Herpes Simplex Virus: Recurrent and Nonrecurrent Strains

Abstract

A study of three Herpes Simplex strains with different frequencies of recurrent disease was done using the New Zealand white rabbit eye model. Each of the three strains, the McKrae strain (high frequency), the E-43 strain (low frequency), and the CGA-3 (no recurrence) grew well in the rabbit corneal epithelium and produced overt recognizable disease for up to 5 days postinfection, thus minimizing differences in virus reactivation due to a lack of or insufficient ganglionic colonization. Asymptomatic shedding and spontaneous recurrences, as well as iontophoretically induced recurrences, were seen in the E-43 and McKrae strains, but not in the CGA-3-infected animals.

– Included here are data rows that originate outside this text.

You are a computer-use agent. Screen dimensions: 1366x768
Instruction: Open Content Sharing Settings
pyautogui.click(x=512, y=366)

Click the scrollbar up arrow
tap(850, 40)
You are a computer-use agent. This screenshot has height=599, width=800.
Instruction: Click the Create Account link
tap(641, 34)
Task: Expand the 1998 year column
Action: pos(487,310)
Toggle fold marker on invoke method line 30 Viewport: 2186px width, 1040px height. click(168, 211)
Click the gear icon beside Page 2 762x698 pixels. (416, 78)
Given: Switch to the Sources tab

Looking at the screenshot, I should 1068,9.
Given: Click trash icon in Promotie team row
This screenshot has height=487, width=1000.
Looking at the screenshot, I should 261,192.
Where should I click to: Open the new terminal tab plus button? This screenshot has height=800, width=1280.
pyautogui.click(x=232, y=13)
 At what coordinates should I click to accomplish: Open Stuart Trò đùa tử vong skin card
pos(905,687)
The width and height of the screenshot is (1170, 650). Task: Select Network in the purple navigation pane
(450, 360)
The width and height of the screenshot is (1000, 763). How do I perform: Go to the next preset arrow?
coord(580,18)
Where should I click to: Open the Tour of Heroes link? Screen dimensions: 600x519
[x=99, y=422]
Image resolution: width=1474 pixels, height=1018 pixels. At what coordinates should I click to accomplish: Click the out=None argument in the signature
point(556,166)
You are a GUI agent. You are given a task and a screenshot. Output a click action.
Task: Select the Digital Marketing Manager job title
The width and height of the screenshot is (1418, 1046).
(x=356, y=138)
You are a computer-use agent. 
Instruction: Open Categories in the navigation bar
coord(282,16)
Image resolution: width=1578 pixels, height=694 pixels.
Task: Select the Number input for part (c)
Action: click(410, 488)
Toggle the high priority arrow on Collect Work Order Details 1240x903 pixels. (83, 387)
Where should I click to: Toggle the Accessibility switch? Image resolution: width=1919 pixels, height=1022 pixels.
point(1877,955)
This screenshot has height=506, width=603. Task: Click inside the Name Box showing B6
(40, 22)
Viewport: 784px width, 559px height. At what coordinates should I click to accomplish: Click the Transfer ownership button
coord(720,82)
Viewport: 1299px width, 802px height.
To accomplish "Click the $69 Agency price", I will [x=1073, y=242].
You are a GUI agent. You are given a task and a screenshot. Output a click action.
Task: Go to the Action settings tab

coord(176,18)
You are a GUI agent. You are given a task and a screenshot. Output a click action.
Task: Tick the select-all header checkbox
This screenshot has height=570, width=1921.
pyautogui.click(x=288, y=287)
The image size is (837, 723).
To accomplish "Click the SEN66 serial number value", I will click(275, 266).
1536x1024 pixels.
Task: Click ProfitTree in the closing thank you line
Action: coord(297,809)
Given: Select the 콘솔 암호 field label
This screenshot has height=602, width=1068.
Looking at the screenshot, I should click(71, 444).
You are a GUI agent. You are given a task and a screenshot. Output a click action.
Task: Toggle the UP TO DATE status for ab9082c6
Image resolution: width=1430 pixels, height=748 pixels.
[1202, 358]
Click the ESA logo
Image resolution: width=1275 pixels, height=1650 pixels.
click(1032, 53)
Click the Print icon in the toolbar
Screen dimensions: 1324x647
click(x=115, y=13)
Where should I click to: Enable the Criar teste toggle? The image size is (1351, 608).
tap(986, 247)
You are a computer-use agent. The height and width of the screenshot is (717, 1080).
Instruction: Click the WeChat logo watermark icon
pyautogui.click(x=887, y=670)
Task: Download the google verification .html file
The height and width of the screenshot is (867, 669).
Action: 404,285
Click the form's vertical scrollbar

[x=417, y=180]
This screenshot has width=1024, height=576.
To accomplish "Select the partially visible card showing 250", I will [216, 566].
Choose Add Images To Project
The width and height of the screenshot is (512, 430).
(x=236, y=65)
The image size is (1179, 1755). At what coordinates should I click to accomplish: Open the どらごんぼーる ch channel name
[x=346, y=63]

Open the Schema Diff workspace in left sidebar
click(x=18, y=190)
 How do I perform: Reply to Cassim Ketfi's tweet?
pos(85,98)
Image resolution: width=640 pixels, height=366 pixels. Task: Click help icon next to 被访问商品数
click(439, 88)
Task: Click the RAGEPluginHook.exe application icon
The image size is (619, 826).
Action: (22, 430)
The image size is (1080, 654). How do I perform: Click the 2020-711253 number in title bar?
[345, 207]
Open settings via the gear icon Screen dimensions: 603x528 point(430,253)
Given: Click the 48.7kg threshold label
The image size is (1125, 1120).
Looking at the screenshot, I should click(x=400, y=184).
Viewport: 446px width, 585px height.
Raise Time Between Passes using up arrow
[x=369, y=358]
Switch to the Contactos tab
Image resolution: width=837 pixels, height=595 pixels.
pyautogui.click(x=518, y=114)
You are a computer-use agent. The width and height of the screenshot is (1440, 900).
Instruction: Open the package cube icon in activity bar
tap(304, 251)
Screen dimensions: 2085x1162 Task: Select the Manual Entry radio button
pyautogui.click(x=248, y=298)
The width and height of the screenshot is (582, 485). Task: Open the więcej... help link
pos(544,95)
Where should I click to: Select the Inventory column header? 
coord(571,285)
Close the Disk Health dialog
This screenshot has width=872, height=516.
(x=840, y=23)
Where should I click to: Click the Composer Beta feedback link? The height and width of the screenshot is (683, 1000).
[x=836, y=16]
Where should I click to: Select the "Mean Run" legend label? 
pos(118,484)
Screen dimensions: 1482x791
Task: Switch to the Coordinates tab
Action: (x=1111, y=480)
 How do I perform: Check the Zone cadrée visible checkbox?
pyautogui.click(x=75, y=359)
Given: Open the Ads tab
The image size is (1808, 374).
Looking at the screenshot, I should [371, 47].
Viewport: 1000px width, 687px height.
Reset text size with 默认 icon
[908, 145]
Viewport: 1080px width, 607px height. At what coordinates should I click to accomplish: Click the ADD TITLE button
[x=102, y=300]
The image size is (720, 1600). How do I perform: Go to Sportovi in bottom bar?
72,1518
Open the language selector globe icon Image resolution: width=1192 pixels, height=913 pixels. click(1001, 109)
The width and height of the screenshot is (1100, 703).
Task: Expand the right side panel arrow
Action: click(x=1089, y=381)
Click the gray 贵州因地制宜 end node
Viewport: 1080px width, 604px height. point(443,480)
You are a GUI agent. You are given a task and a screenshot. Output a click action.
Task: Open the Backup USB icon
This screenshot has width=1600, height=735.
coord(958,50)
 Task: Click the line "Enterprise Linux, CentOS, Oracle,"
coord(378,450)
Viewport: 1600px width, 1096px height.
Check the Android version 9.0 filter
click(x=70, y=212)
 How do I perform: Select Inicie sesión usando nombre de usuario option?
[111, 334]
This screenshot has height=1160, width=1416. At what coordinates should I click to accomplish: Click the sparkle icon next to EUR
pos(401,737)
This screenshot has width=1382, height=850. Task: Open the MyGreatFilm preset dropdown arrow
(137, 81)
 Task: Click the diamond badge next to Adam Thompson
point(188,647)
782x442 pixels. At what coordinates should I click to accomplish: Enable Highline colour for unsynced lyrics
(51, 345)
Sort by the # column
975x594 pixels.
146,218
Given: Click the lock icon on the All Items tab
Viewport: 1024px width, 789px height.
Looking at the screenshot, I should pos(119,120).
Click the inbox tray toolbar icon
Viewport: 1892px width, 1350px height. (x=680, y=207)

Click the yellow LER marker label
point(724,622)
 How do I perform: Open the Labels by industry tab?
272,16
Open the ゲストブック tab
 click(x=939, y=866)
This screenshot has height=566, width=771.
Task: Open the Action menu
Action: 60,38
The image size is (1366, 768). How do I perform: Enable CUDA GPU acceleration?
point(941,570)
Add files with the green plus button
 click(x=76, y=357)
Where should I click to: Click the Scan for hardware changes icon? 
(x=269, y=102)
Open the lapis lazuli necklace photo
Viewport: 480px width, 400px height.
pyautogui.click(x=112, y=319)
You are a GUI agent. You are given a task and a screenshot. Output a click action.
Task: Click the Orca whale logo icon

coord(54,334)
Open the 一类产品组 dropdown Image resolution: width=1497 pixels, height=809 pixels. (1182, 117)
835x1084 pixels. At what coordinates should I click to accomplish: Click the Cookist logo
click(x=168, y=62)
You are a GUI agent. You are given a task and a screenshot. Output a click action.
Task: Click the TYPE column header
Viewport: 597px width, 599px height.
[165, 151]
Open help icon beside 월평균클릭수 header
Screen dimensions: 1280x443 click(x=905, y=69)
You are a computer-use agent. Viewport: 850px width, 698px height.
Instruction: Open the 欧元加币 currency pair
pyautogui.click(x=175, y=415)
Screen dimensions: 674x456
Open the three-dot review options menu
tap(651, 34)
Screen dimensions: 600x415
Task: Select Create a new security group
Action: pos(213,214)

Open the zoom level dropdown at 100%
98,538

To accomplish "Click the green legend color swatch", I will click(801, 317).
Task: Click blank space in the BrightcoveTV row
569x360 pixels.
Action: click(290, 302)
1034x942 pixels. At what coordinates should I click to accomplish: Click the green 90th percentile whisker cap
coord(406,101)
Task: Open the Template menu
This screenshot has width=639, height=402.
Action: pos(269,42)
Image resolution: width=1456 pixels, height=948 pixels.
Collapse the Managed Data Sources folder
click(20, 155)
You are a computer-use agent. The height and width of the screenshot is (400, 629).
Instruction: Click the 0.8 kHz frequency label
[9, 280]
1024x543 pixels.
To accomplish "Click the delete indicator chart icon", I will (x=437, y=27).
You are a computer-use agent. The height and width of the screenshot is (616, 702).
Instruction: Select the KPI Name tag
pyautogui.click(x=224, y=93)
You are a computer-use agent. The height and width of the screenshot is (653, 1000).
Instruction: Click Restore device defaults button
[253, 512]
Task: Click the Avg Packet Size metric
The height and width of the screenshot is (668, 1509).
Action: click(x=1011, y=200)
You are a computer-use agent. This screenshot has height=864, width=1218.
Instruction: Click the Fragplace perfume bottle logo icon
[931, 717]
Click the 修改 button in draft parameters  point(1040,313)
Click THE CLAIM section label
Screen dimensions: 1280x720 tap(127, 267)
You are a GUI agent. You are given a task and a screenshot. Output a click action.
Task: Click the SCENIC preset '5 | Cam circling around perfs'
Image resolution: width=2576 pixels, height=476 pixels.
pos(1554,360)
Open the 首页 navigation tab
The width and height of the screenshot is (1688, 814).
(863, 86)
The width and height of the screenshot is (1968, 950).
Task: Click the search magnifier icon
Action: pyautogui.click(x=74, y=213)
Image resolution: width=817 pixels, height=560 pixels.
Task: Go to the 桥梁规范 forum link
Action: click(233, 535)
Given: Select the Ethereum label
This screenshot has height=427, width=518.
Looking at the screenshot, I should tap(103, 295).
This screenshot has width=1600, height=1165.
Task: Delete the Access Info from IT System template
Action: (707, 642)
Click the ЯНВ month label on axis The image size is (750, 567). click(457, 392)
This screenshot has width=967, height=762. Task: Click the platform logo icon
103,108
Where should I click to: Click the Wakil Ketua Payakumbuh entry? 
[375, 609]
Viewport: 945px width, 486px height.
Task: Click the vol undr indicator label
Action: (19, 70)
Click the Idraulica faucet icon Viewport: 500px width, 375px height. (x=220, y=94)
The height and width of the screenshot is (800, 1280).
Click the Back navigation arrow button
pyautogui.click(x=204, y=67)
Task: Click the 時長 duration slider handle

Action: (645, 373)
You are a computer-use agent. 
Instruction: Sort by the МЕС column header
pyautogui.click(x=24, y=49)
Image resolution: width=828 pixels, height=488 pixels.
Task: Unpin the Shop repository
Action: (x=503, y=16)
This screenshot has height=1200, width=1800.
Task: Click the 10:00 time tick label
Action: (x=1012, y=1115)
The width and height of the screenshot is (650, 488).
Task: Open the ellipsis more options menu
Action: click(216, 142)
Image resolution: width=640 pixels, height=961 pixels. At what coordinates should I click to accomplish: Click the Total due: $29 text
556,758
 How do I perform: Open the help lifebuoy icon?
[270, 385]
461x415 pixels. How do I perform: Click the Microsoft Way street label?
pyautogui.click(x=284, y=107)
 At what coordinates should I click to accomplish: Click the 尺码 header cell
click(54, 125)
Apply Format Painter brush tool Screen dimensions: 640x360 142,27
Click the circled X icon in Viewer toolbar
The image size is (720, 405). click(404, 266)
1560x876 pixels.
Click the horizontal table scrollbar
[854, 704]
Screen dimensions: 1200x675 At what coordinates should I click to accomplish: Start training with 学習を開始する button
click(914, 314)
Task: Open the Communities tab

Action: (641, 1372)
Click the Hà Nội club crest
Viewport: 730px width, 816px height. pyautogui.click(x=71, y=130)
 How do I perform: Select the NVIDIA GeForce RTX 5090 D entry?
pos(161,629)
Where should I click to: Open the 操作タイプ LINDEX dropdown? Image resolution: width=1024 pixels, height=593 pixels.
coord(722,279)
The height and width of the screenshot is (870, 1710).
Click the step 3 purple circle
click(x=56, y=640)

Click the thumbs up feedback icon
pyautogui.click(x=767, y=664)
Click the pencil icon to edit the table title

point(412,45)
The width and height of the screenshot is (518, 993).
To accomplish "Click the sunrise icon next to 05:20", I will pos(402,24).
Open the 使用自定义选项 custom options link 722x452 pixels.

The virus strain's optimum temperature was an important aspect of its reactivation process, as shown by the failure of the nonrecurrent CGA-3 to replicate at the host's core temperature (39°C). The fact that these explants yielded infectious virus at 33°C and not at 39°C confirmed that the CGA-3 had colonized the ganglia, and its lack of recurrences or shedding suggests a temperature-dependency relationship. Our observations were further supported by the preferential growth at 39°C of fresh clinical isolates obtained from HSV encephalitis and herpes labialis. Isolates from animals infected with the heterogeneous McKrae were classified as shedders (isolated in the absence of disease) and recurrent (isolated from a recurrent lesion). Both shedders and recurrent isolates were of a homologous nature and retained their phenotype when tested. From this study, we theorize that reactivation and disease may have different regulatory mechanisms. The type of recurrent disease (lesions, asymptomatic shedding, or none) is virus-dependent and frequency of disease may be regulated by host functions.